Gib den Abschnitt des Textes zum Selbstbestimmungsgesetz zwischen „Als das Gesetz“ und „richtige, sollte gelten.“ wortgetreu aus, beide Stellen eingeschlossen.

> _Seitenauszug_:

+===+

Als das Gesetz im vergangenen Jahr verabschiedet wurde, hatte es ein klares Ziel: Das Leben für Menschen, die trans, intergeschlechtlich oder nichtbinär sind, sich also weder ausschließlich als weiblich oder männlich verstehen, sollte einfacher und sicherer werden. Diskriminierung, Blicke, Anfeindungen sollten ihnen, wo möglich, erspart bleiben. Unfreiwillige Outings sollten der Vergangenheit angehören. Mit der Bankkarte an der Supermarktkasse. Mit dem Personalausweis am Flughafen. Das alte Ich, das für viele nie passte, sollte zur Vergangenheit werden. Das neue Ich, das richtige, sollte gelten.

Die Pläne aus dem Innenministerium höhlen dieses Ziel aus und verkehren es ins Gegenteil. Die alten Daten würden dauerhaft in den Meldedaten gespeichert bleiben und mit jedem Umzug weitergereicht. Unzählige Behörden könnten sie mit wenigen Klicks abrufen.

Betroffenen hängt das Ministerium so ein Schild um den Hals, sichtbar für jede Behörde. Und dieses Schild signalisiert: Diese Person entspricht nicht der Geschlechternorm.

Mutlosigkeit mit Ansage

Schon während der Beratungen zum Selbstbestimmungsgesetz zeigte sich die Ampelregierung mutlos. Der damalige Justizminister Marco Buschmann ist eingeknickt, ließ sich von einer radikalen Splittergruppe treiben, die in trans Menschen eine Bedrohung sieht. Dabei ist es genau umgekehrt. Trans Menschen werden bedroht. Sie sind einem ungleich höheren Risiko von Beleidigung, Angriffen und Gewalt ausgesetzt – besonders, wenn sie nicht weiß sind.

+===+

> _Quellenmaterial_:
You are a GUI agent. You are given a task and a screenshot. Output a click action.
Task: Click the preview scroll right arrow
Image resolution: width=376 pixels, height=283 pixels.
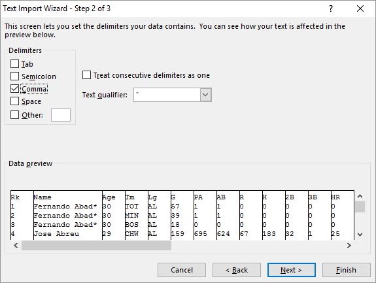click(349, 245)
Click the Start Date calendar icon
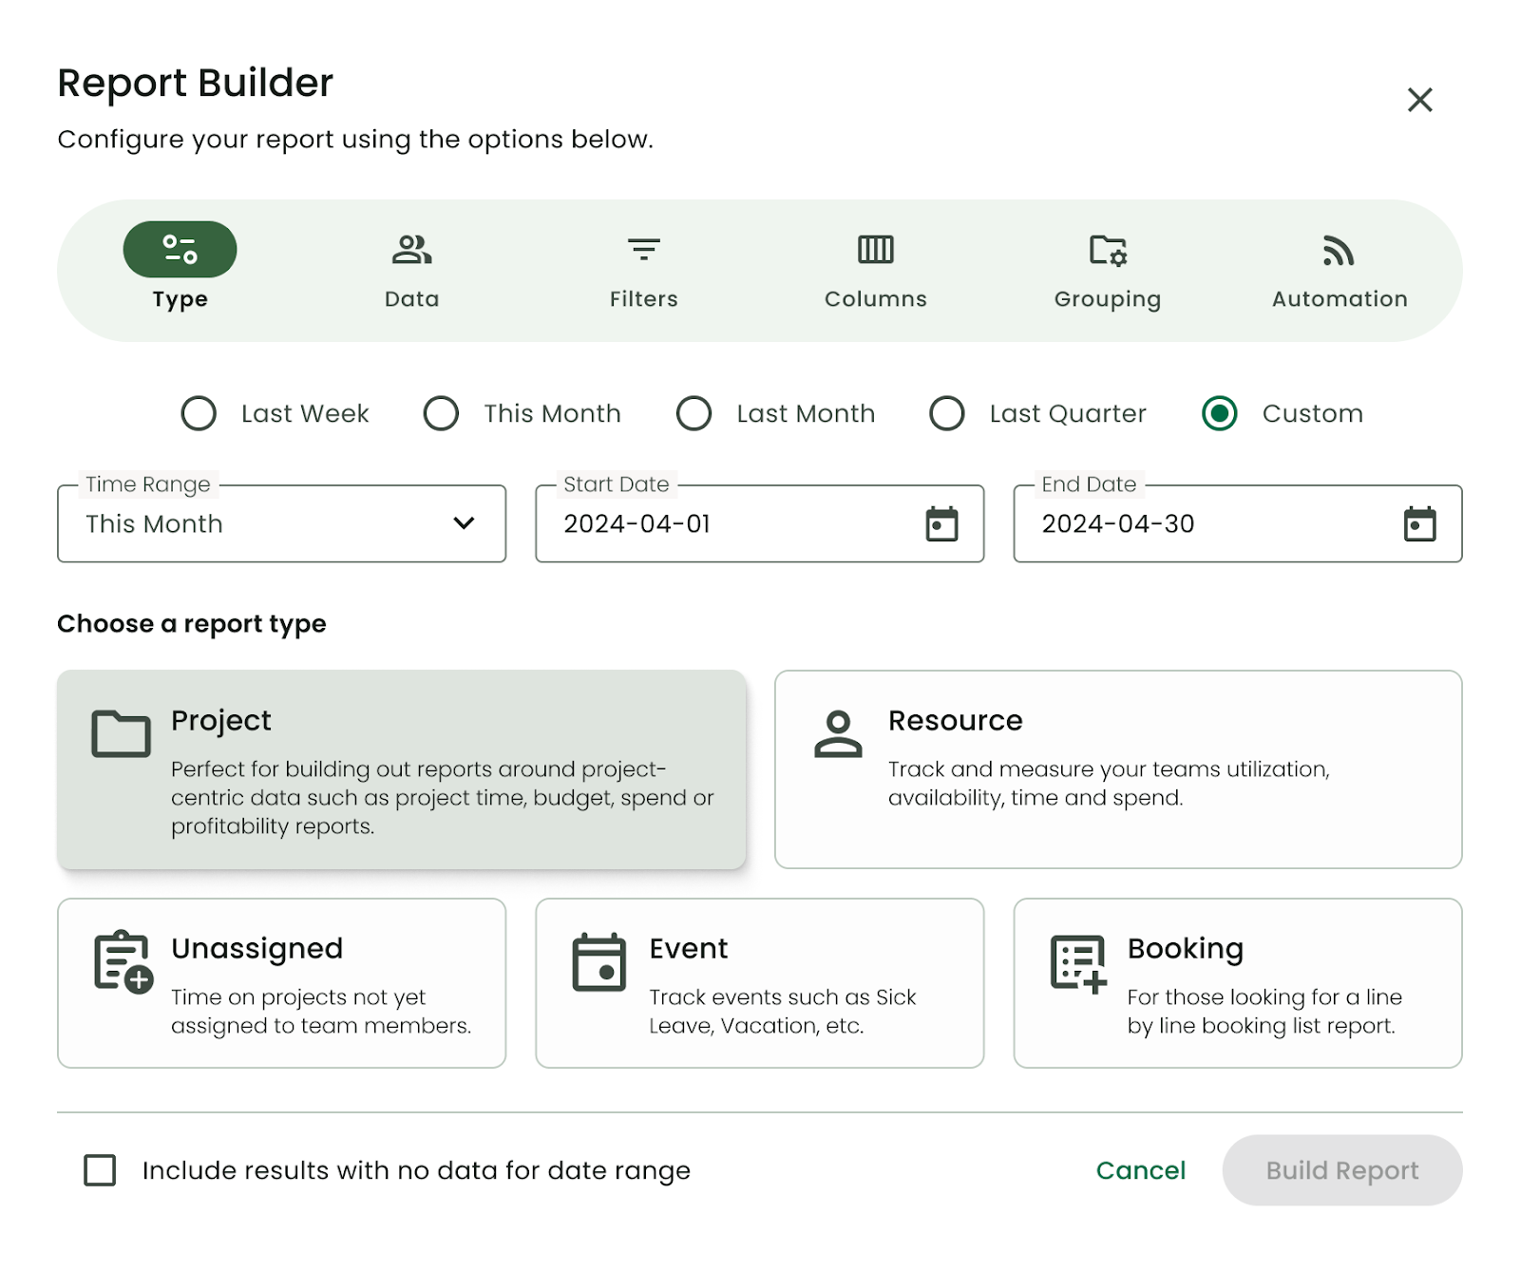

+===+

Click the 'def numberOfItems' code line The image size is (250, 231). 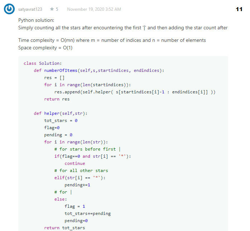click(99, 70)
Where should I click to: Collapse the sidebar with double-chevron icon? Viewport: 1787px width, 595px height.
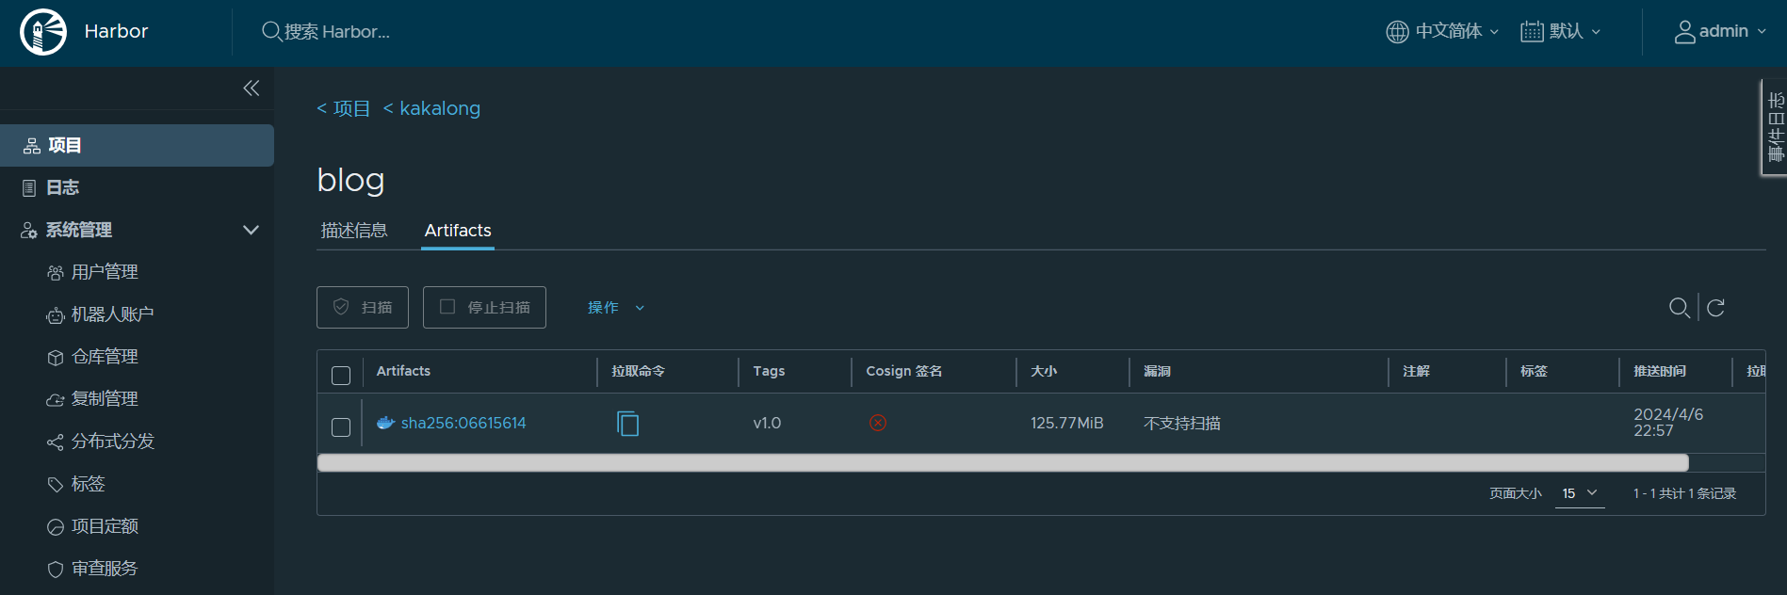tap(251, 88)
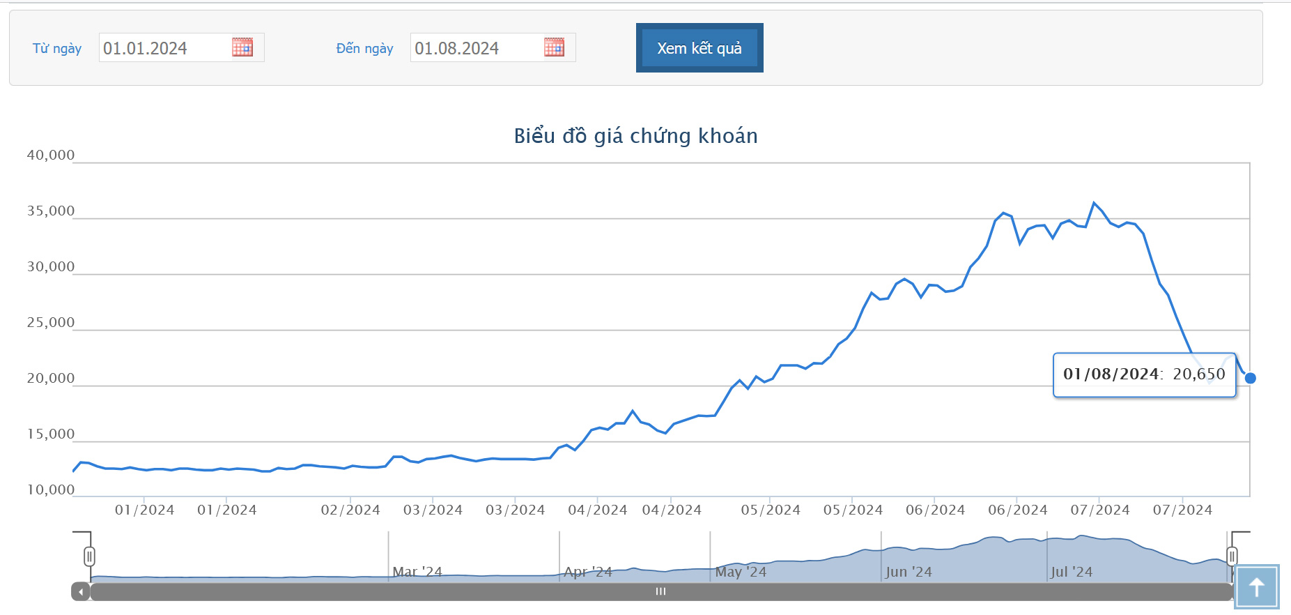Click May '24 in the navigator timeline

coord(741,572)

+===+

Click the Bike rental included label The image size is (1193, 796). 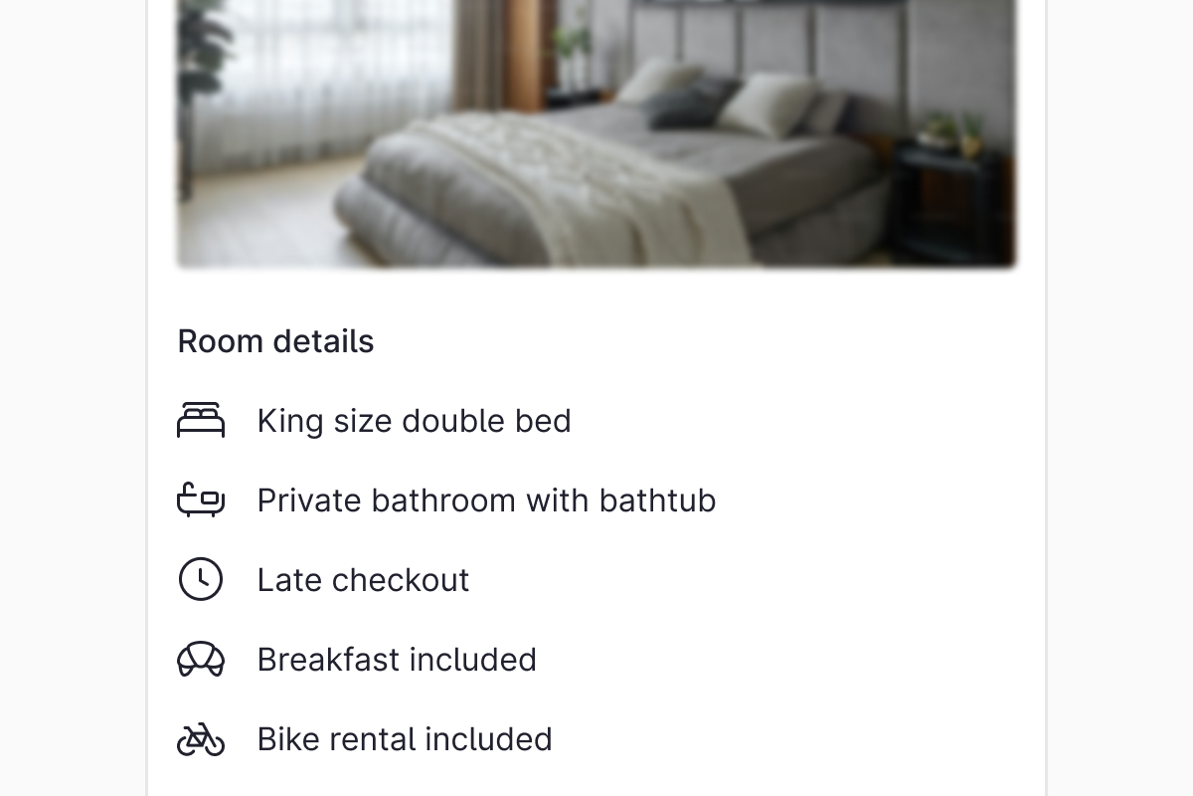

+===+

> _Antwortbereich_:
Als das Gesetz im vergangenen Jahr verabschiedet wurde, hatte es ein klares Ziel: Das Leben für Menschen, die trans, intergeschlechtlich oder nichtbinär sind, sich also weder ausschließlich als weiblich oder männlich verstehen, sollte einfacher und sicherer werden. Diskriminierung, Blicke, Anfeindungen sollten ihnen, wo möglich, erspart bleiben. Unfreiwillige Outings sollten der Vergangenheit angehören. Mit der Bankkarte an der Supermarktkasse. Mit dem Personalausweis am Flughafen. Das alte Ich, das für viele nie passte, sollte zur Vergangenheit werden. Das neue Ich, das richtige, sollte gelten.